Given entries start

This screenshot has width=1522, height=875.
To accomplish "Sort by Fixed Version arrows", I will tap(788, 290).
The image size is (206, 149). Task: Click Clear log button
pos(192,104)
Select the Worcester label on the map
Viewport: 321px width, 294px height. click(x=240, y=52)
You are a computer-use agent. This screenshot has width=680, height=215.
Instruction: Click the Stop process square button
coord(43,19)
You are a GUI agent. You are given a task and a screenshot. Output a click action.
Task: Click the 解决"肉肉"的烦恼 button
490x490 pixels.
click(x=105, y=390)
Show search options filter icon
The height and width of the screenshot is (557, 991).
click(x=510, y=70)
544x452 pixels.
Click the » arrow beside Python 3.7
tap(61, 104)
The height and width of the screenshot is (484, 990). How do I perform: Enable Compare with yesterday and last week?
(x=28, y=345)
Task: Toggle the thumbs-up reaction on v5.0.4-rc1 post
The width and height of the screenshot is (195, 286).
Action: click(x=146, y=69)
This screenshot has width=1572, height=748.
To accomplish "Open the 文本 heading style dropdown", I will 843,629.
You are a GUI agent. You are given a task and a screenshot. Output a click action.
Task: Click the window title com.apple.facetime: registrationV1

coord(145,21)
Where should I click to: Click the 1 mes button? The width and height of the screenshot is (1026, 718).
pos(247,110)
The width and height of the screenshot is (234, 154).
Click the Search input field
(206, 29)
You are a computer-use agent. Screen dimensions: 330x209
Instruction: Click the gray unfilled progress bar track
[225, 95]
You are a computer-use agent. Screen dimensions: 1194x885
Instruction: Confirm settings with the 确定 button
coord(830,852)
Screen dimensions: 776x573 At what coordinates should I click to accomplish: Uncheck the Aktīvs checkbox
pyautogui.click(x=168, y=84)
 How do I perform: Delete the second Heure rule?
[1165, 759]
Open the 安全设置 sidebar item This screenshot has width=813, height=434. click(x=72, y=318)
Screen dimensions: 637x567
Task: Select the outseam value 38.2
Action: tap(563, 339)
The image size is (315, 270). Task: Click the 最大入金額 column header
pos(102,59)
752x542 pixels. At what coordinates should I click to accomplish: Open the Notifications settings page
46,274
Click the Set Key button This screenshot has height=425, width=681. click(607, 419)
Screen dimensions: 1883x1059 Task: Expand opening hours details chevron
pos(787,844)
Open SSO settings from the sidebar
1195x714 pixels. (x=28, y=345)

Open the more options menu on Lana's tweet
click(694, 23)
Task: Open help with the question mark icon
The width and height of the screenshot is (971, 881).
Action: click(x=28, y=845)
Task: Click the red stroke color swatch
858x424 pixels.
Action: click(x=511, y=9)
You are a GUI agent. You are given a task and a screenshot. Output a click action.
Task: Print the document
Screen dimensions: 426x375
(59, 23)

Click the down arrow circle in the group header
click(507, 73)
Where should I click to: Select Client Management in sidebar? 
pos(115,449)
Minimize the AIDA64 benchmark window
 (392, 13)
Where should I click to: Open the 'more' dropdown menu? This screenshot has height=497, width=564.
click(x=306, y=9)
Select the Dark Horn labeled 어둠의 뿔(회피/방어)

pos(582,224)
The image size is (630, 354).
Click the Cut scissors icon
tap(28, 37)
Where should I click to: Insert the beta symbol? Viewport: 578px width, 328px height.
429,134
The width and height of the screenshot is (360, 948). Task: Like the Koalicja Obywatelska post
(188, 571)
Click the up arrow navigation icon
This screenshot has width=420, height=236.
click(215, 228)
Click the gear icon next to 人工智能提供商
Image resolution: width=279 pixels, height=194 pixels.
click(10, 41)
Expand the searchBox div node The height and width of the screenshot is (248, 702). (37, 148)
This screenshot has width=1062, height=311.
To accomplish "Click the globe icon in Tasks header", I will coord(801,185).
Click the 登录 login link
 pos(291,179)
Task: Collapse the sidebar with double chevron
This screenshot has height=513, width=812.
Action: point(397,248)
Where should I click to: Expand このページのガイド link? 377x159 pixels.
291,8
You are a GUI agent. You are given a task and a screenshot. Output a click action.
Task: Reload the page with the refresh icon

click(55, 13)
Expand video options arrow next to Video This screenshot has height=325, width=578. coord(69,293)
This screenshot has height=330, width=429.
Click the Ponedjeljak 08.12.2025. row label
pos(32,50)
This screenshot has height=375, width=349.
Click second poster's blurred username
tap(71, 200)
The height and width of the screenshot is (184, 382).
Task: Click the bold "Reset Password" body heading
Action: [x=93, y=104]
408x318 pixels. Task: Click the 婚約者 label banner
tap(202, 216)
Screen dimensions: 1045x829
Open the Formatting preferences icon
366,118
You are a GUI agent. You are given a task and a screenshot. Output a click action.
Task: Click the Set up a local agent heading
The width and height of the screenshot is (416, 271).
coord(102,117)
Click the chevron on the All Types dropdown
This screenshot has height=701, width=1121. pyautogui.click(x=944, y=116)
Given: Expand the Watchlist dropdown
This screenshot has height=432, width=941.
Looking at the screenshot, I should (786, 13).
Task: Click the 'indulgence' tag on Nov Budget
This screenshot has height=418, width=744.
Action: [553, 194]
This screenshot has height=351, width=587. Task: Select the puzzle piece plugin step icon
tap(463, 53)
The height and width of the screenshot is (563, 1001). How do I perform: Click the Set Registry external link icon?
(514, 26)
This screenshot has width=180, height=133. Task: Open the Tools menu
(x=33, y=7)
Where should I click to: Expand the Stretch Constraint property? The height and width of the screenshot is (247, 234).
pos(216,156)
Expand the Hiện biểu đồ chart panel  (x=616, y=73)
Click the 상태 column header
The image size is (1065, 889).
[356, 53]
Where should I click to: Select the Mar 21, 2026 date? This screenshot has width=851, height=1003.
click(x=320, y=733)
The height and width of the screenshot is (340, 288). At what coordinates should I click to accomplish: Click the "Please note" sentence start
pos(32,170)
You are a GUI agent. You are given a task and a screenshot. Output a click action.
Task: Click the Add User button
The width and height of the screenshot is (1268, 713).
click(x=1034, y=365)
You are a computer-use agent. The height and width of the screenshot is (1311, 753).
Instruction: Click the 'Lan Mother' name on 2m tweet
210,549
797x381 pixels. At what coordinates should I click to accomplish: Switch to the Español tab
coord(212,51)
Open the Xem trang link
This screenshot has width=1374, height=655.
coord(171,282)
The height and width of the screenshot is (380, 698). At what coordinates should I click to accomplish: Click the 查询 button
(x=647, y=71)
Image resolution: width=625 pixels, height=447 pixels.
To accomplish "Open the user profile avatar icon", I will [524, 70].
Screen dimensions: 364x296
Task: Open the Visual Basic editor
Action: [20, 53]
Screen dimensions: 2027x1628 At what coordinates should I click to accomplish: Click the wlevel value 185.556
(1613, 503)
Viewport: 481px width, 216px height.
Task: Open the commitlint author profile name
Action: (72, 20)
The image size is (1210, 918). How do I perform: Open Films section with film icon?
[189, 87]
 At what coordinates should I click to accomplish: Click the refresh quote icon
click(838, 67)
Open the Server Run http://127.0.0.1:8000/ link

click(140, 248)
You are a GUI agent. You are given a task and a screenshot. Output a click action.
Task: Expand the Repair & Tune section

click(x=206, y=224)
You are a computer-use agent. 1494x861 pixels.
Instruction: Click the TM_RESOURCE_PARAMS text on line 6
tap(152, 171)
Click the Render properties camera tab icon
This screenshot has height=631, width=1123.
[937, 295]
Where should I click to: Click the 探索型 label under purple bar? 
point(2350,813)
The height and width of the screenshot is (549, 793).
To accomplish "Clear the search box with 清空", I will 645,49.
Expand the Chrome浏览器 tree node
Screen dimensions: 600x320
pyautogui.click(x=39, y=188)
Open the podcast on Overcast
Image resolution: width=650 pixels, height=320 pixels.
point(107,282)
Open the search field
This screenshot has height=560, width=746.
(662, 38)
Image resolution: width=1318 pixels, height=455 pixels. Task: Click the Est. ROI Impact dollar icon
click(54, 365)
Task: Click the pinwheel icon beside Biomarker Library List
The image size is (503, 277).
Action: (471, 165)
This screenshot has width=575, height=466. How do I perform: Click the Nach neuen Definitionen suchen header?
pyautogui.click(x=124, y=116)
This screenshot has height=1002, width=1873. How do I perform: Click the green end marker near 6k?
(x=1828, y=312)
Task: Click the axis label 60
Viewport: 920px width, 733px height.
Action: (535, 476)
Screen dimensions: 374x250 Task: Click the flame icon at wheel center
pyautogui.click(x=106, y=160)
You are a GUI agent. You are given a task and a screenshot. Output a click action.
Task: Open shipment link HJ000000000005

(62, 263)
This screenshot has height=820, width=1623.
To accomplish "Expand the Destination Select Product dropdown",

Given entries end

• _Short task_
Put the rows from the line with "This screenshot has width=1572, height=748." to the line with "pos(247,110)" into a numbered list, leaving out blank lines.

• _Result_
1. This screenshot has width=1572, height=748.
2. To accomplish "Open the 文本 heading style dropdown", I will 843,629.
3. You are a GUI agent. You are given a task and a screenshot. Output a click action.
4. Task: Click the window title com.apple.facetime: registrationV1
5. coord(145,21)
6. Where should I click to: Click the 1 mes button? The width and height of the screenshot is (1026, 718).
7. pos(247,110)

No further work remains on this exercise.